Em 1969 o time de pesquisa do professor Phillip G. Zimbardo da universidade de Standford nos Estados Unidos, abandonou dois
automóveis idênticos e em bom estado em duas cidades com populações
bem diferentes. Um foi largado no Bronx em Nova Iorque e o outro
em Palo Alto na California. Em questão
de horas depois de ser abandonado, o carro do Bronx ja começou
a ser saqueado. Durante semanas o carro de Palo Alto permaneceu
intacto.
Teóricos conservadores se deleitaram porque puderam dizer
com base científica que quanto mais pobre a região,
maior a predisposição ao vandalismo. Só que aí professor Zimbardo
foi lá e deu umas marretadas no carro de Palo Alto. O resultado foi
que no mesmo dia pessoas (brancas de classe média, diga-se de
passagem) começaram a fazer o
mesmo que o pessoal do Bronx. Este
experimento foi repetido por outros psicólogos, sociólogos e
criminalistas, todos mostrando resultados semelhantes. Até que os sociólogos James Q.
Wilson e e George L. Kelling lançaram a
Teoria das Janelas Quebradas em 1982 que resumidamente diz que quanto
mais descuidado um local for, maior a probabilidade da ação
de vândalos. Quando o descuido de uma região
acaba "expulsando" o cidadão
comum, com o tempo ele passa a ser ocupado por desordeiros.
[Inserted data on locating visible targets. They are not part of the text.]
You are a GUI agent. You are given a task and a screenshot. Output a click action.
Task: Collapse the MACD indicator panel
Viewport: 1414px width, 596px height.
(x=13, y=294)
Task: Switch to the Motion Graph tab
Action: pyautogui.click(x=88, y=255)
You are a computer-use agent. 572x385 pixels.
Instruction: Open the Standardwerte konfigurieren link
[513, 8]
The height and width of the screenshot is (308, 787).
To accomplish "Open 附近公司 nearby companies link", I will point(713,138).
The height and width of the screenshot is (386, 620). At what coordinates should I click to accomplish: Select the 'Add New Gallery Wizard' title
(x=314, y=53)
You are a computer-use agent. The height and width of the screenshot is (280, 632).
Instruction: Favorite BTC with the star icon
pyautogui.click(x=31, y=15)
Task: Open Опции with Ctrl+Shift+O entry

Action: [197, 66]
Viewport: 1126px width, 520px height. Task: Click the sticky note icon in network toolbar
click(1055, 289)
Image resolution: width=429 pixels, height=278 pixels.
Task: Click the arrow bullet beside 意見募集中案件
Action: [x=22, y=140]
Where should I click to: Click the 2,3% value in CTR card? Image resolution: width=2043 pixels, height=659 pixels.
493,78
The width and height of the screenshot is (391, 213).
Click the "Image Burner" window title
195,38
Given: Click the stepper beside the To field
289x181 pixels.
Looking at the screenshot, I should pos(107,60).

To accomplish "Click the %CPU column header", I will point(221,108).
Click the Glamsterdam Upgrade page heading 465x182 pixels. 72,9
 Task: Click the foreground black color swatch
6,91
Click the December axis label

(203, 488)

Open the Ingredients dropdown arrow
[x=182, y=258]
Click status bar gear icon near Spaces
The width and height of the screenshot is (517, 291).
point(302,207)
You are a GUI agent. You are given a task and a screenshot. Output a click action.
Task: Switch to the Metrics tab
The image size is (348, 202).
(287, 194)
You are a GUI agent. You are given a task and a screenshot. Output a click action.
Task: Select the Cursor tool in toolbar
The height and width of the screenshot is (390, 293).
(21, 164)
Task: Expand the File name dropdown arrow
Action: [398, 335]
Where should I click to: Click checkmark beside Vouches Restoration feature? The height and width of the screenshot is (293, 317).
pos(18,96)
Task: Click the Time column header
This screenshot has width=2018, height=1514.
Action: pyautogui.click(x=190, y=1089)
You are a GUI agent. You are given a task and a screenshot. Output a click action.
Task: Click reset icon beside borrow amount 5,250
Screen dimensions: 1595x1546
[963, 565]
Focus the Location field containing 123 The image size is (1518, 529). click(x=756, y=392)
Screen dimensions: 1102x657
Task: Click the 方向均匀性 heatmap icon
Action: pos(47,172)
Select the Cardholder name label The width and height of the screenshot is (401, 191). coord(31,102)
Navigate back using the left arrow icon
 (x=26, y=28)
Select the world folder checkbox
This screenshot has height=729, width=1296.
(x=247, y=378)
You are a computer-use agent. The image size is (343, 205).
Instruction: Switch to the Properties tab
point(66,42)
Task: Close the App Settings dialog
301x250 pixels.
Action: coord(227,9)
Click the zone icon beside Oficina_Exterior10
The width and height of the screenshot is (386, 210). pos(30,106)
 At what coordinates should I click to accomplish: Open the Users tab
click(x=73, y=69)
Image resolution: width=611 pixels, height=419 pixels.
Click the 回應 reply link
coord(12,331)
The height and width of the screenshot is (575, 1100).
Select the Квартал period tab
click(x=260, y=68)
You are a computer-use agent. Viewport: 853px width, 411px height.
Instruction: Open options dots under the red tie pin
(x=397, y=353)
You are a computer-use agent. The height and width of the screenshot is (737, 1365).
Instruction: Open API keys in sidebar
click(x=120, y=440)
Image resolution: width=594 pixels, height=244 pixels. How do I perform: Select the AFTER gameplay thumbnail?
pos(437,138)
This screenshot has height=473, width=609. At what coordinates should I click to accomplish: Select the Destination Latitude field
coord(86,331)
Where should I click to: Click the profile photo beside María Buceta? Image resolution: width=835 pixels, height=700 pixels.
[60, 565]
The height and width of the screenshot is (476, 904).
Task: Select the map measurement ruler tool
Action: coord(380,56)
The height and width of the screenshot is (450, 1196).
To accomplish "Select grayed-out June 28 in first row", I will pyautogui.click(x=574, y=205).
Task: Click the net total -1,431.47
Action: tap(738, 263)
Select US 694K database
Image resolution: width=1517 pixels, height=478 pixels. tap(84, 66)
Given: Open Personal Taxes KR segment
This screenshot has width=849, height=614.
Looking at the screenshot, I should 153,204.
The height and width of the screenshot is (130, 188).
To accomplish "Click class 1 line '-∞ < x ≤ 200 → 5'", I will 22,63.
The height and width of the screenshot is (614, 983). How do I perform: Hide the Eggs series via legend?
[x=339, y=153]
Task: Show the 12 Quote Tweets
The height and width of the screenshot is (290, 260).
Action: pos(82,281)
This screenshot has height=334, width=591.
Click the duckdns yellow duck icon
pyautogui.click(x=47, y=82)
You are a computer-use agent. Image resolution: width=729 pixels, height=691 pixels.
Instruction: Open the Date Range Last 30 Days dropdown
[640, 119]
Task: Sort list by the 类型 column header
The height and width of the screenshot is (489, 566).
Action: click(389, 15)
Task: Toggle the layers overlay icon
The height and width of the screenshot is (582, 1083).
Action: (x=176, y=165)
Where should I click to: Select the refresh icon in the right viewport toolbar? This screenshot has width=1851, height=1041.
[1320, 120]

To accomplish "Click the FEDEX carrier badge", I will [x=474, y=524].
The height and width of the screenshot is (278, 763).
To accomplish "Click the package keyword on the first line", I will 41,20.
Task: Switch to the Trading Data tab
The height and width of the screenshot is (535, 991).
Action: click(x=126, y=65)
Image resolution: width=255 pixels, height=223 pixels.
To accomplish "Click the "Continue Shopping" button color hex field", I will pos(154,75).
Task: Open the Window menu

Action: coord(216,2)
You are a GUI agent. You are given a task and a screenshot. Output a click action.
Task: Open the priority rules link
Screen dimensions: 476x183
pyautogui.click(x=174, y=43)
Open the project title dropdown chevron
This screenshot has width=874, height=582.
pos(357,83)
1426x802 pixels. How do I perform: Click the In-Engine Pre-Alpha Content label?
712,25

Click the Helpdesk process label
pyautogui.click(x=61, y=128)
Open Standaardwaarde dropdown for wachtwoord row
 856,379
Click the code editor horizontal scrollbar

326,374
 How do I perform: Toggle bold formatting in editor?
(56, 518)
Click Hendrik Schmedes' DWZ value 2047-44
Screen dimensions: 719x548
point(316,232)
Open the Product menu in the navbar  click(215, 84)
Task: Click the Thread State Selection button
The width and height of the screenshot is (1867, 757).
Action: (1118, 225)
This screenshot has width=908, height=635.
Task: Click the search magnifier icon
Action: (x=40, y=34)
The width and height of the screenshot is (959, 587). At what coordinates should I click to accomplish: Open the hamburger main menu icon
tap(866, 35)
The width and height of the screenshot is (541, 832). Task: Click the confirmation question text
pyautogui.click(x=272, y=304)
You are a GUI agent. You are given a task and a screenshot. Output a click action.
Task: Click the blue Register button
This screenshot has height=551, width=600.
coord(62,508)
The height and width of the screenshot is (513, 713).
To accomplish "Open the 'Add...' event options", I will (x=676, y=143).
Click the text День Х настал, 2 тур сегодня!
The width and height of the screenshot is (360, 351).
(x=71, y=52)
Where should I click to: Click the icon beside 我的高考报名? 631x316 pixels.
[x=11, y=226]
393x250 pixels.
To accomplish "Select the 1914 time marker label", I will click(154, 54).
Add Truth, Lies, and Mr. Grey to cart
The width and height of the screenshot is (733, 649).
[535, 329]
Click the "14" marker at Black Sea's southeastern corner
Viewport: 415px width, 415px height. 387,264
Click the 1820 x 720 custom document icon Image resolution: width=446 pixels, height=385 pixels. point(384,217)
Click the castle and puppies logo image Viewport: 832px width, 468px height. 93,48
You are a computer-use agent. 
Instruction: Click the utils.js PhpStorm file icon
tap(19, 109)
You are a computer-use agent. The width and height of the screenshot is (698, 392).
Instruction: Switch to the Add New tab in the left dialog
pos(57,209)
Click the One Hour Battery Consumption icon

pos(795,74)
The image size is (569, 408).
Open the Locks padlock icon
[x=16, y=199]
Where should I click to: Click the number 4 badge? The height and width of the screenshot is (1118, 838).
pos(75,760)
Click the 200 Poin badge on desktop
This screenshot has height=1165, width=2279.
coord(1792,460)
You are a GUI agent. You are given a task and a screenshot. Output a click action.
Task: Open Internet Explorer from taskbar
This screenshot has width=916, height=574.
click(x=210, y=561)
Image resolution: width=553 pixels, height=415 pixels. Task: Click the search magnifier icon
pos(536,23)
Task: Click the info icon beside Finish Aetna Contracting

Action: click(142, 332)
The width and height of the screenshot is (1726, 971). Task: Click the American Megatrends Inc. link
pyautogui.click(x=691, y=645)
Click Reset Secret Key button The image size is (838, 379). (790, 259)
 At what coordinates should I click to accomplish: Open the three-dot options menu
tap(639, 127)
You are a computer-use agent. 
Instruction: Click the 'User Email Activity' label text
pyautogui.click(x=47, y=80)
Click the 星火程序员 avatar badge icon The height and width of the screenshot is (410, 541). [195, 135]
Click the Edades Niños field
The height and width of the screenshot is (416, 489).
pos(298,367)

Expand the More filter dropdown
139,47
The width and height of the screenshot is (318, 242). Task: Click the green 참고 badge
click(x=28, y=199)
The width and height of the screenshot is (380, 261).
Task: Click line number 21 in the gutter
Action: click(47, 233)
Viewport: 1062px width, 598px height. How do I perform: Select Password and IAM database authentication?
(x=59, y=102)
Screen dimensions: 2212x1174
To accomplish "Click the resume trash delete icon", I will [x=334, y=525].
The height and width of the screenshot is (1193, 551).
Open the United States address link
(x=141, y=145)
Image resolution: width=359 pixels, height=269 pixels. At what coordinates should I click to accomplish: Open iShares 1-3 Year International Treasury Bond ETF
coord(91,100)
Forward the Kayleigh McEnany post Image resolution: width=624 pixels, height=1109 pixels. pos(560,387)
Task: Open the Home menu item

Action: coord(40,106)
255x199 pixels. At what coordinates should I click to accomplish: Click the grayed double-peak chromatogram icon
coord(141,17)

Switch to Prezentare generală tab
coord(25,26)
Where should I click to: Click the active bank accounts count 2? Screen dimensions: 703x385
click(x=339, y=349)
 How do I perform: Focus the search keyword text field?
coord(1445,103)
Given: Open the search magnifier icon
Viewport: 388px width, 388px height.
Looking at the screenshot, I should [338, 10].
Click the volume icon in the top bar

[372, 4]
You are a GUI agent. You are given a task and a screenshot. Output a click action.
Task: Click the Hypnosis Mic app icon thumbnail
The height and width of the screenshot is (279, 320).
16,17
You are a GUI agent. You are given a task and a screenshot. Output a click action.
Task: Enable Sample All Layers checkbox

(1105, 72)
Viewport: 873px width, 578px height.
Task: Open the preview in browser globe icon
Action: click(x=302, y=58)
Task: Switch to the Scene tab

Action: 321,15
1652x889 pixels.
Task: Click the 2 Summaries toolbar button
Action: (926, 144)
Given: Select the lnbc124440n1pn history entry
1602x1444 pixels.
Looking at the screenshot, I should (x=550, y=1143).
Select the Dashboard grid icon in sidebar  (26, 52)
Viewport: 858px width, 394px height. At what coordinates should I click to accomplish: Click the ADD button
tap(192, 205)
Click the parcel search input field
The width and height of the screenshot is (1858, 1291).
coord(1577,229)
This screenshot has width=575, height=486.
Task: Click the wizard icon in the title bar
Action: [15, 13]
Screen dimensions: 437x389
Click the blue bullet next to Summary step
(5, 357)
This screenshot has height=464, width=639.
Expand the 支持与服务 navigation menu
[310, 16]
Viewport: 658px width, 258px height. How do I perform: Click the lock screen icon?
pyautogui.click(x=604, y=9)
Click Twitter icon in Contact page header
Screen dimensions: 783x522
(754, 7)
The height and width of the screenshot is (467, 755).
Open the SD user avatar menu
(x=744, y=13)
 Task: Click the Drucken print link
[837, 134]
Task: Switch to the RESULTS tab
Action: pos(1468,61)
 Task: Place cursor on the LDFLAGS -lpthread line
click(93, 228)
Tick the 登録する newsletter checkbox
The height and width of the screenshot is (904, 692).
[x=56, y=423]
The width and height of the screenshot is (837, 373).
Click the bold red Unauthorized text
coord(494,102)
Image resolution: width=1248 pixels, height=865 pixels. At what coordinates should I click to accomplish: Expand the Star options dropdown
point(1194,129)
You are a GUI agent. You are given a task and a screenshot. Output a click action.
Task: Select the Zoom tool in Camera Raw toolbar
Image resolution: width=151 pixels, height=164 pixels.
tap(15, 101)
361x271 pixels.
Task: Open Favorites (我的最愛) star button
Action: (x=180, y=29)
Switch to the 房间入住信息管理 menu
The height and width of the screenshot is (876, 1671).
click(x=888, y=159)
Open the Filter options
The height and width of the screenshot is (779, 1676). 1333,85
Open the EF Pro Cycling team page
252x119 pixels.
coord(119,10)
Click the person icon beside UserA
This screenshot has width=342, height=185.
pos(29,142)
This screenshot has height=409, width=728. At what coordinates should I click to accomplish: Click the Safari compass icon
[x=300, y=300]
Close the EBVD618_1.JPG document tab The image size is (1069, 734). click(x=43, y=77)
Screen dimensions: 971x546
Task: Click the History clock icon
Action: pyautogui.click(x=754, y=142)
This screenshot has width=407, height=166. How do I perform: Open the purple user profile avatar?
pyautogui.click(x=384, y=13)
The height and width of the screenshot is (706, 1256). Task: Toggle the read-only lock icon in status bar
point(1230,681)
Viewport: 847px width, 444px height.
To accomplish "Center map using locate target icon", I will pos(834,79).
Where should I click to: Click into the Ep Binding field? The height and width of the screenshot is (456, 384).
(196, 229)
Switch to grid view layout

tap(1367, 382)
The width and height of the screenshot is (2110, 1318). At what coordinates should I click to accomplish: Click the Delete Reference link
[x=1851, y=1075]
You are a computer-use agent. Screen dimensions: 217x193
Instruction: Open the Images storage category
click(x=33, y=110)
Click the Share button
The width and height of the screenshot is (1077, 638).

Muito interessante, vale à pena ler.:
KELLING, George; COLES, Catherine M. Fixing Broken Windows: Restoring Order and Reducing Crime in Our Communities. New York: Free Press, 2003.
Zimbardo,
P. G., (1969). The human choice: Individuation, reason, and order
versus deindividuation, impulse, and chaos. Nebraska
Symposium on Motivation, 17, 237-307.